Ship the activity-task completion bytes back to Core. Same shape as
complete_workflow_activation/2.
Ship the workflow-activation completion bytes back to Core. Synchronous; the underlying NIF call is in-process to Core (no network round-trip).
Long-poll for the next activity task on task_queue. Same shape as
poll_workflow_activation/1.
Long-poll for the next workflow activation on task_queue. Blocks
the caller until Core delivers an activation or the bridge worker
shuts down. The blocking work runs in a child Task under this
module's Task.Supervisor so the GenServer mailbox stays responsive.
@spec register_worker(String.t(), register_opts()) :: :ok | {:error, term()}
Allocate a bridge worker for task_queue. Synchronous: returns
:ok once the underlying Bridge.worker_new/2 succeeds and the
handle is recorded in state.

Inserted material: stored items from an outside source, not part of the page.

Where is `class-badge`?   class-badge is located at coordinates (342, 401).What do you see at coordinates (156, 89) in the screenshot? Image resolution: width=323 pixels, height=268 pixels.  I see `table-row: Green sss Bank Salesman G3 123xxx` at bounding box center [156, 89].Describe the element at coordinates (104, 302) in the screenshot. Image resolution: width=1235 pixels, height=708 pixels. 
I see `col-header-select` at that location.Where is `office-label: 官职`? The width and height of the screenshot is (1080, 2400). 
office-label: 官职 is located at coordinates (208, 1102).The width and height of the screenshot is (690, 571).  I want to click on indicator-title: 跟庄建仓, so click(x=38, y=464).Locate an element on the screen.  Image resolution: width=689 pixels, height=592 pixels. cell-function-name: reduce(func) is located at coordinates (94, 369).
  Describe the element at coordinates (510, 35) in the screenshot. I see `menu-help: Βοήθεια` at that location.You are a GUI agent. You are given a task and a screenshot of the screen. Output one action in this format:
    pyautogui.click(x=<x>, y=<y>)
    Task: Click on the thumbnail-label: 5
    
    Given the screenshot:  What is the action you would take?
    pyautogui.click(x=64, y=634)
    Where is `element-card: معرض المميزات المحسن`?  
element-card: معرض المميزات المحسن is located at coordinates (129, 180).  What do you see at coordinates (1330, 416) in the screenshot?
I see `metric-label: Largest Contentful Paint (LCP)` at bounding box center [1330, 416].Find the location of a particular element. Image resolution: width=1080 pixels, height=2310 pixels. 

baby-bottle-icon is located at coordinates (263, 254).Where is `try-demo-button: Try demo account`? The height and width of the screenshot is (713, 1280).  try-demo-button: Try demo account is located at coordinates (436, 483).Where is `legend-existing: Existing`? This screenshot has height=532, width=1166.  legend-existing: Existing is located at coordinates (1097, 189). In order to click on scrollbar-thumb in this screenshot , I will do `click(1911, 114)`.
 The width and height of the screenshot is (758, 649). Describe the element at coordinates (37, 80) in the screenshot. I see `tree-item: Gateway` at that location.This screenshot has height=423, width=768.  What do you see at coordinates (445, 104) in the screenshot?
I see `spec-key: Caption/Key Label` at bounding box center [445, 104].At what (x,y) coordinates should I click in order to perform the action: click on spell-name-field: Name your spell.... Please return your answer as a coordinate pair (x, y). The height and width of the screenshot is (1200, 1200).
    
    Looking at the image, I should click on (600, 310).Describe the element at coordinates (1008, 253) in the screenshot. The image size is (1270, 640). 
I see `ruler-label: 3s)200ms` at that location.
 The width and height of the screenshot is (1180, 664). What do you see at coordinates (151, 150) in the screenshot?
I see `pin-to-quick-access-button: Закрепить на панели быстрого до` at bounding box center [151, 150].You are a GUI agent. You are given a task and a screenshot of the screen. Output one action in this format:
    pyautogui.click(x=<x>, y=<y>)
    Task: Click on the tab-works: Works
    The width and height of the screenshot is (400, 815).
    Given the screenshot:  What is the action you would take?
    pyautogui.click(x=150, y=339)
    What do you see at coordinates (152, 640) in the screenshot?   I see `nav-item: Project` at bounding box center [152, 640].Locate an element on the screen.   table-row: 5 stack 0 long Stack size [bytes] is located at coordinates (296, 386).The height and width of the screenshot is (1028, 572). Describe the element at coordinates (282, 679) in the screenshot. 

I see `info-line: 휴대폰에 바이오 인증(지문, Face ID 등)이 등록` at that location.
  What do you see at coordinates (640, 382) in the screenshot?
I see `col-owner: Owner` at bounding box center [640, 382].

Returns {:error, reason} on NIF
failure or if task_queue is already registered.
Returns true iff a handle is currently registered for task_queue.
Used by poll loops to distinguish "registration in flight" (transient
retry) from "no worker should be polling" (exit).
@spec start_link(keyword()) :: GenServer.on_start()
@spec unregister_worker(String.t()) :: :ok
Drop the handle for task_queue (calling Bridge.worker_shutdown/1
on the way out). Idempotent: unknown task_queue returns :ok.
After this call any in-flight Bridge.worker_poll_* against the
shutdown handle will return {:error, %Bridge.Error{kind: :shutdown}},
which is the contract the poll loops use to exit :normal.